▶ Task description: Search the records for the word "avatar". Copy every line where it appears.

[Source records]
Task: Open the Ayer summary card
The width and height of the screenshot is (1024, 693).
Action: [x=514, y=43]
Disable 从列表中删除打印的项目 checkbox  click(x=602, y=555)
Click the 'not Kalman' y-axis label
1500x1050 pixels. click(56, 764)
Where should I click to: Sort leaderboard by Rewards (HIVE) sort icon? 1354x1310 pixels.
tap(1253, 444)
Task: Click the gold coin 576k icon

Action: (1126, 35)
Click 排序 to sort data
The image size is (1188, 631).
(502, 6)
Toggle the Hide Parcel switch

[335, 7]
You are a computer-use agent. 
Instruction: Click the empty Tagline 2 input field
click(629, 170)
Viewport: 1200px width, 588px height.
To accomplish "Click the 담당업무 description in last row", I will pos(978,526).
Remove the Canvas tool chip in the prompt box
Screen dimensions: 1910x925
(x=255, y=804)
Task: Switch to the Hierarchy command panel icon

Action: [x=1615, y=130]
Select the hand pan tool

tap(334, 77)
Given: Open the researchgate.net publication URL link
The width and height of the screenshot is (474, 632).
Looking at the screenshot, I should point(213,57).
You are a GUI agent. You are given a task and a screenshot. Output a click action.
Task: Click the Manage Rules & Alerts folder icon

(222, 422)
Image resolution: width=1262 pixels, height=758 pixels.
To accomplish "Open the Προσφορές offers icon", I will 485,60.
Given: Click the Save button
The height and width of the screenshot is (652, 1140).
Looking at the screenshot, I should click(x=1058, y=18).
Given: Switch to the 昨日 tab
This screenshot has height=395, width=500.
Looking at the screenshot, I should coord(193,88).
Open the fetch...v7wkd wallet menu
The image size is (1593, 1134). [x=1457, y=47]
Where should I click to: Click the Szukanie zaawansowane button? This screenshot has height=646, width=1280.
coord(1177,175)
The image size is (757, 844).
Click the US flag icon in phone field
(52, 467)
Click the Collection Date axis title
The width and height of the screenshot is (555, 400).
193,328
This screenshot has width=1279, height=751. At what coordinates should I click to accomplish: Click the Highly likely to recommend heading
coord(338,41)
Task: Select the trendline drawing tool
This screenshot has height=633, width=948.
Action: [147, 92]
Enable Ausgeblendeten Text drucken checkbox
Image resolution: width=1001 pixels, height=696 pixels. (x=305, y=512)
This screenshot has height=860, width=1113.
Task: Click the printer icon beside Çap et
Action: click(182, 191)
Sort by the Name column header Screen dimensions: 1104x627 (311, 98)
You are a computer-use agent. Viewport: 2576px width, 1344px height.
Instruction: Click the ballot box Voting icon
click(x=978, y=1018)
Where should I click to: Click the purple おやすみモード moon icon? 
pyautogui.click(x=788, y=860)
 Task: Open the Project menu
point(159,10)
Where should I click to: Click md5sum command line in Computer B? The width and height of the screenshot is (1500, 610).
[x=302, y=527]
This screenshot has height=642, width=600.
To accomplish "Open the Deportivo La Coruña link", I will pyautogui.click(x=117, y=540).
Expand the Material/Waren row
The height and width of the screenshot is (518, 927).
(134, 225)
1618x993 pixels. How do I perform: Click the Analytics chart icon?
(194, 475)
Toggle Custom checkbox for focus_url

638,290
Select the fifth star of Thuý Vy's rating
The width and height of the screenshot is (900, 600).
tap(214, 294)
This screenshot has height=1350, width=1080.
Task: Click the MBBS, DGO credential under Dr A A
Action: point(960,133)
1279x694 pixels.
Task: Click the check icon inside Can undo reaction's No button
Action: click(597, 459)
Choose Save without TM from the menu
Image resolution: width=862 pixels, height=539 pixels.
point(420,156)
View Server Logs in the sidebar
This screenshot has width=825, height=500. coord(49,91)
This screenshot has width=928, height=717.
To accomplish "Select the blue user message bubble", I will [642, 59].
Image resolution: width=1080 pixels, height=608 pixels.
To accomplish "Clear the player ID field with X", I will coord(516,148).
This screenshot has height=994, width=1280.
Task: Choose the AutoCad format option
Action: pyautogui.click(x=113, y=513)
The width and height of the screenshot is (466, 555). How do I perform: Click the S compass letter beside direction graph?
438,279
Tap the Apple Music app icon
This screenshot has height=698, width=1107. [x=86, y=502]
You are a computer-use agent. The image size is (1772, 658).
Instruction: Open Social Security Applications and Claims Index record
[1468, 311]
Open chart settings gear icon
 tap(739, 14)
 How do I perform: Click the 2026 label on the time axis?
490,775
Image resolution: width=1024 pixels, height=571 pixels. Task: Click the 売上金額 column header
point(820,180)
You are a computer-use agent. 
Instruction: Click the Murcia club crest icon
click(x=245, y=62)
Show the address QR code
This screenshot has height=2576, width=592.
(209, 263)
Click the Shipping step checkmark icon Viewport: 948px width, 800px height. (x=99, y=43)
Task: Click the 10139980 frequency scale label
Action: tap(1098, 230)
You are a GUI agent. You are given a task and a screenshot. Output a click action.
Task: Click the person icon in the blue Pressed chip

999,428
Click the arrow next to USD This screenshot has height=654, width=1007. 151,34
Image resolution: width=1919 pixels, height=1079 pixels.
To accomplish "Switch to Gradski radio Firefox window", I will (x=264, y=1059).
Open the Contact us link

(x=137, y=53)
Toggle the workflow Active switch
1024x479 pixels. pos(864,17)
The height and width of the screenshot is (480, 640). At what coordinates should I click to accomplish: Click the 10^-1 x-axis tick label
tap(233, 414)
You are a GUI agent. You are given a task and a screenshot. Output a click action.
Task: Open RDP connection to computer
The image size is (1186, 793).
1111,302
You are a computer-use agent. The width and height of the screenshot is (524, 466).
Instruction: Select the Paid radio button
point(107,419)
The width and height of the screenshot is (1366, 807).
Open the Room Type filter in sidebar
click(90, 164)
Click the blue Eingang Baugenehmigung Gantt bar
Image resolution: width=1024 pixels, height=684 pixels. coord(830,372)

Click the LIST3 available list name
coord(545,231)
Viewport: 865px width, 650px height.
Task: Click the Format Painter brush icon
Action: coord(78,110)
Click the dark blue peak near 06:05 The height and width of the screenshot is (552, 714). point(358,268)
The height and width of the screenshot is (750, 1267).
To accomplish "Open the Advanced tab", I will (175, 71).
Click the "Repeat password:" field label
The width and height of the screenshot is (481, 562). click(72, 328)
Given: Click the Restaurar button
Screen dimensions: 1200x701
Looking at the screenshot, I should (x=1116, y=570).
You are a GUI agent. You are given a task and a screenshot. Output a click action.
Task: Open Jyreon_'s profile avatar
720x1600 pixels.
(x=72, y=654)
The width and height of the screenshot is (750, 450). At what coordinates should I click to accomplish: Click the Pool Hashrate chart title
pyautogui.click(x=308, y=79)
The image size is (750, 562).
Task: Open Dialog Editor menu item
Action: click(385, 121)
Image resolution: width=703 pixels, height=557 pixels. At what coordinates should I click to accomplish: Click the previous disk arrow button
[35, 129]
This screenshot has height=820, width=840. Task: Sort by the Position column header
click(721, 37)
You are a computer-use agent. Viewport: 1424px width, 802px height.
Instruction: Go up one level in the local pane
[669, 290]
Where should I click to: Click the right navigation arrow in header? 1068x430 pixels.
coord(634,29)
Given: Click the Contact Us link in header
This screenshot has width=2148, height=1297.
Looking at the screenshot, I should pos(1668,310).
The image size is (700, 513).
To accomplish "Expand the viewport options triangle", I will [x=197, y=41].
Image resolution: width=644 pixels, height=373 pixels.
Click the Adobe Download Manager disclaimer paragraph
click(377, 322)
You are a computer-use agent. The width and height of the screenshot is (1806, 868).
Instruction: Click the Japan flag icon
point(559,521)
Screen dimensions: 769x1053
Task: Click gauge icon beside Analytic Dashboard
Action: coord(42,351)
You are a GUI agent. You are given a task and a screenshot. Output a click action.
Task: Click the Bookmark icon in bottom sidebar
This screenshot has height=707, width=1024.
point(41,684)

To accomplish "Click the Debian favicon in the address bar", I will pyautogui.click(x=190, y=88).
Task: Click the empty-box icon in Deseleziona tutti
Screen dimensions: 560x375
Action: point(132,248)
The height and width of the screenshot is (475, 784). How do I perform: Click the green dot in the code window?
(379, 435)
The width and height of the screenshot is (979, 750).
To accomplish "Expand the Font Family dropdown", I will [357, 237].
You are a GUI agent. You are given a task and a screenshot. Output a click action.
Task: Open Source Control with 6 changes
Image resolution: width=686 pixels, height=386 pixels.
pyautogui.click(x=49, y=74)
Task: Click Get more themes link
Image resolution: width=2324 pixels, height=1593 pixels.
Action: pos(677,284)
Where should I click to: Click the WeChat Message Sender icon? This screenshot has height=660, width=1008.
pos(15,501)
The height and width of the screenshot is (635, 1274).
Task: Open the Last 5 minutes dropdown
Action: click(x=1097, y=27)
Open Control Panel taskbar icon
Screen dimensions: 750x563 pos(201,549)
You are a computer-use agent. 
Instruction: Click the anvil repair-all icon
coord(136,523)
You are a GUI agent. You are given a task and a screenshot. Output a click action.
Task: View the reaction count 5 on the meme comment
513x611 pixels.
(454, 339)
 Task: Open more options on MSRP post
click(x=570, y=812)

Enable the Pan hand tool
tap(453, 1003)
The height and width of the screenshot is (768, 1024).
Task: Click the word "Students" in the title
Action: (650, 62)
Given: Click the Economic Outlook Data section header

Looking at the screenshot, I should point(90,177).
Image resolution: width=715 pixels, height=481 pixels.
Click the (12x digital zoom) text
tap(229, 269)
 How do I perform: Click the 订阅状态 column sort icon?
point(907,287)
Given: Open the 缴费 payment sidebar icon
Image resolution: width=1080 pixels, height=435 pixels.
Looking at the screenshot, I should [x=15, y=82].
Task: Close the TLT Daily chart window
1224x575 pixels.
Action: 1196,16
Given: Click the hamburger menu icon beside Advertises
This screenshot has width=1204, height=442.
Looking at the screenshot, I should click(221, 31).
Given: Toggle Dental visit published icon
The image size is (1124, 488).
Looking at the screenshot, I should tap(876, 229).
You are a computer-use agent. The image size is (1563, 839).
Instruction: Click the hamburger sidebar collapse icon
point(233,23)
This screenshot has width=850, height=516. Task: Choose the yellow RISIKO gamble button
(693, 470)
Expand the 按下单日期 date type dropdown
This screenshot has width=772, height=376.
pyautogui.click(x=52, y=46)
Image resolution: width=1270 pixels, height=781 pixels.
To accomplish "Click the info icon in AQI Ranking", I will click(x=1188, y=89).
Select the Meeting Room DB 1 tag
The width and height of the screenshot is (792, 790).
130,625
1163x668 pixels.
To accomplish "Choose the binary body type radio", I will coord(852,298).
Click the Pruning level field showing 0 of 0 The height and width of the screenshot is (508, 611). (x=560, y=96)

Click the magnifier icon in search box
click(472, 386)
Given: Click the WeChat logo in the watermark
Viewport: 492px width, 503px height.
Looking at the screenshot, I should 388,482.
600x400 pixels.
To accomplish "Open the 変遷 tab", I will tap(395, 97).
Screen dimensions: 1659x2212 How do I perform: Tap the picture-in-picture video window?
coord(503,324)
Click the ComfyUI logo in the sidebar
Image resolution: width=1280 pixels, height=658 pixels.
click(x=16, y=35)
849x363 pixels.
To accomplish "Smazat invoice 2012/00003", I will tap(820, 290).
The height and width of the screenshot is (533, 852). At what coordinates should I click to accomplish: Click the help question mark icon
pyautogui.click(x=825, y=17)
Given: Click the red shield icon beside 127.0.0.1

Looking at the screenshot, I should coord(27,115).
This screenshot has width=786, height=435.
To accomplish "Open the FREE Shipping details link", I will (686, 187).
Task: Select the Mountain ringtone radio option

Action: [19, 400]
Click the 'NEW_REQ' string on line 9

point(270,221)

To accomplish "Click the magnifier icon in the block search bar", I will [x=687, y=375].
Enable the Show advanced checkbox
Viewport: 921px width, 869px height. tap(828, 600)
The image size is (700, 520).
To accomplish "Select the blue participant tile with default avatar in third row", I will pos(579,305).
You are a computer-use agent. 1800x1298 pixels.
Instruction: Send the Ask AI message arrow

▶ Response to this exercise:
Task: Open Jyreon_'s profile avatar
To accomplish "Select the blue participant tile with default avatar in third row", I will pos(579,305).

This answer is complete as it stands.